Haro sur les analystes ou maîtriser son propre jugement ?

S'agissant des analystes financiers, la question est plus simple. En théorie, il en existe deux catégories : ceux qui se situent du côté de la vente, c'est à dire du placement du papier émis par les entreprises qu'ils cherchent à promouvoir, et ceux qui se situent du côté des investisseurs qui sélectionnent les meilleures cibles. En pratique, ils sont souvent confondus et ambivalents pour trois raisons : d'une part ces équipes sont coûteuses car elles doivent être nombreuses et dotées d'un large éventail de spécialistes de haut niveau ; d'autre part leurs rémunérations proviennent non des entreprises étudiées mais des commissions qu'encaissent les banques d'affaires, les sociétés de bourse et autres intermédiaires par lesquels transitent les flux d'achat ou de vente en bourse qu'elles ont vocation à susciter ; mais en sens inverse, même s'ils s'adressent au public des investisseurs potentiels, les analystes sont nécessairement spécialisés sur des secteurs d'activités, voire des entreprises déterminées, avec qui ils finissent par nouer des liens qui sont au moins de connaissance. Ils peuvent donc se trouver structurellement en conflits d'intérêts sans pouvoir résister aux pressions soit de leur employeur qui a du papier à placer soit des entreprises qui attendent d'eux des commentaires positifs : la transaction pénale qui a coûté 100 millions de dollars à Merryl Linch l'an dernier pour avoir orienté des analyses à son profit l'a bien mis en lumière. Il était temps que soient édictées des règles déontologiques protectrices de leur métier : notamment en vue dissocier leur rémunération des opérations financières réalisées par leurs employeurs, de les séparer par une " muraille de Chine " d'avec les services qui sont chargés de les réaliser, et de donner une certaine publicité aux situations limites par la mention d'une relation d'affaires parallèle à l'analyse publiée. Ces mesures devraient suffire si deux autres aspects, qui ne me semblent pas moins importants, sont également traités.

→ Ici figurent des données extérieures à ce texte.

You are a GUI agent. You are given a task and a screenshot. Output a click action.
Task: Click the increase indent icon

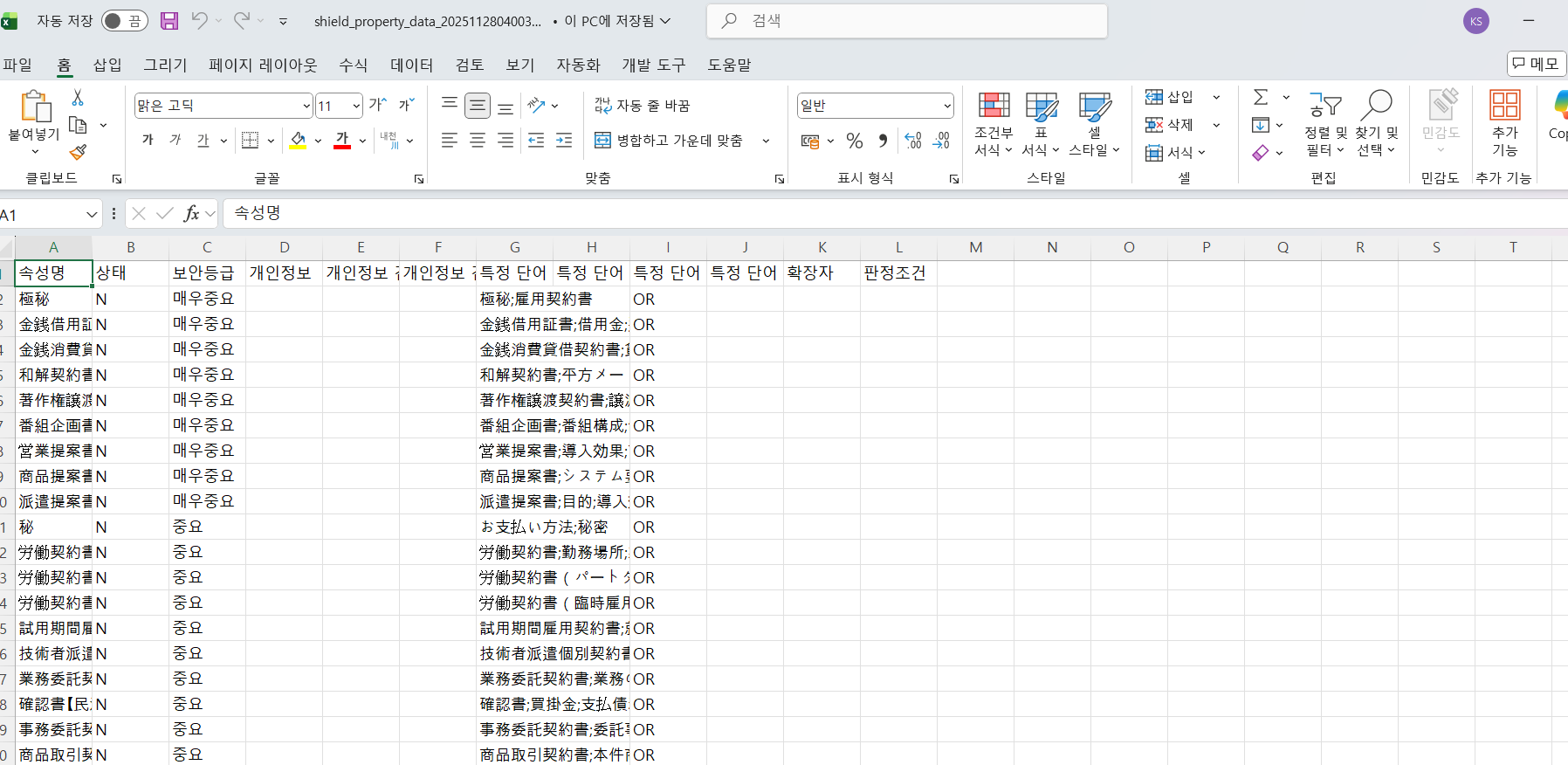click(564, 141)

Le point clé de leur activité ressortit à la qualité de leur matière première, c'est à dire de l'information comptable et financière émise par les entreprises. L'erreur de jugement commise par l'analyste qui recommandait Enron à l'achat quelques semaines avant sa chute, comme 17 sur 18 de ses confrères, ne s'explique pas autrement. Cette qualité est étroitement dépendante du référentiel comptable utilisé et de sa mise en œuvre ; on y reviendra. S'y ajoute évidemment un sens critique et une aptitude au jugement qui ne se mettent pas en équation mais résultent des qualités personnelles de l'individu, du climat intellectuel dans lequel il travaille (comment résister aux modes, aux engouements, aux schémas tout faits ?) et de l'expérience acquise : il faut s'être trompé pour ne pas recommencer. À cet égard, je suis tenté de penser que ce n'est pas une fonction de débutant, contrairement à ce qui se pratique souvent.

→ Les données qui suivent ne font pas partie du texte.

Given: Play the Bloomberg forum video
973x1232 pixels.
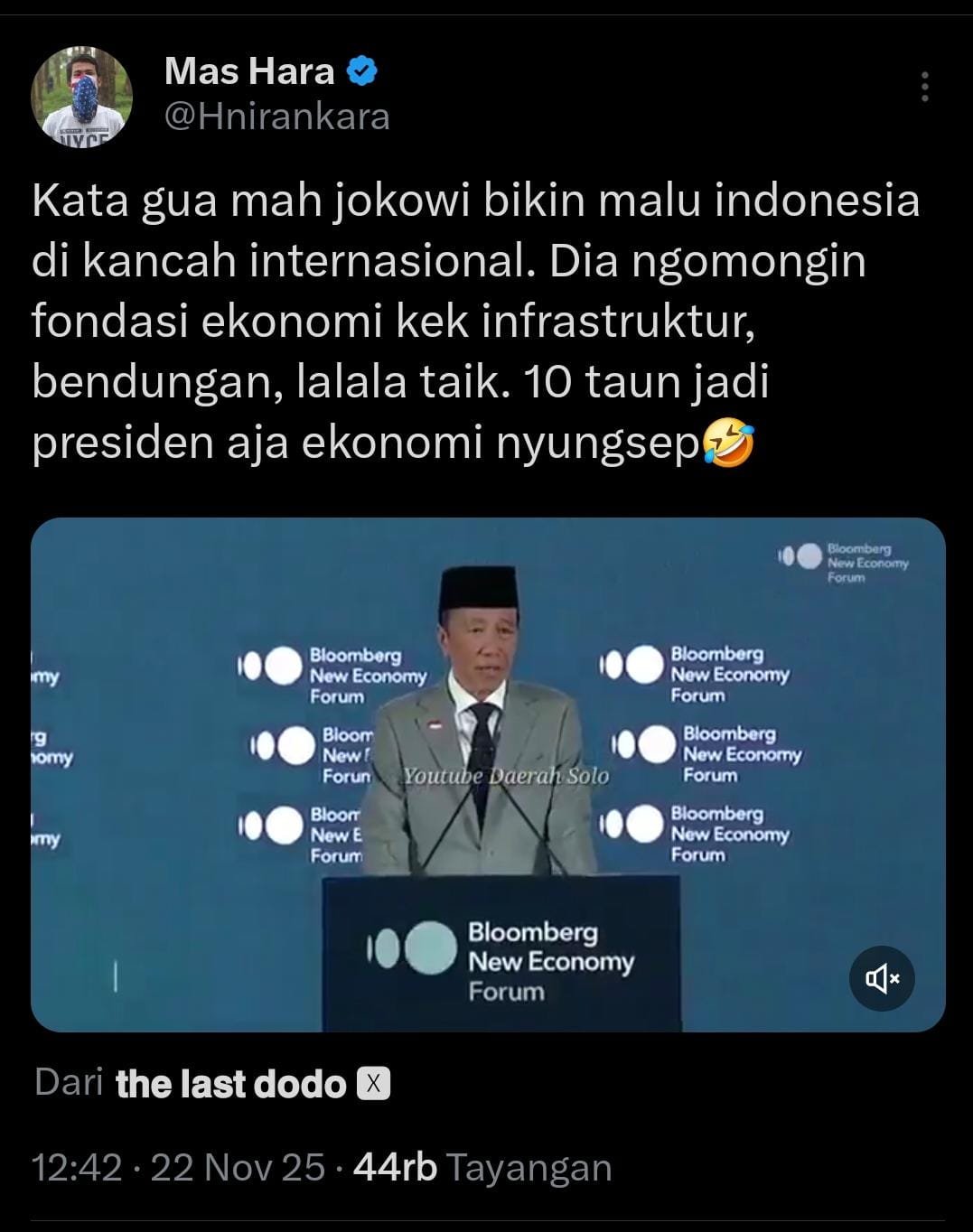Looking at the screenshot, I should click(488, 774).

Une deuxième considération essentielle est en général omise : le lecteur a tendance à rechercher des certitudes alors que l'analyste ne lui livre que des opinions. Plus encore, ces opinions expriment un point de vue particulier qui, s'il est perdu de vue, peut conduire à des erreurs. C'est à l'investisseur de former son propre jugement et de tirer les conclusions des analyses qu'il reçoit : nul ne le déchargera de sa responsabilité ultime, quel que soit l'alibi qu'il recherche. Déterminante donc est la diversité de l'offre d'où résultera une diversité d'appréciations et une véritable capacité de choix ; elle seule permet d'arbitrer entre les analyses sérieuses et objectives, et celles qui sont superficielles ou de complaisance.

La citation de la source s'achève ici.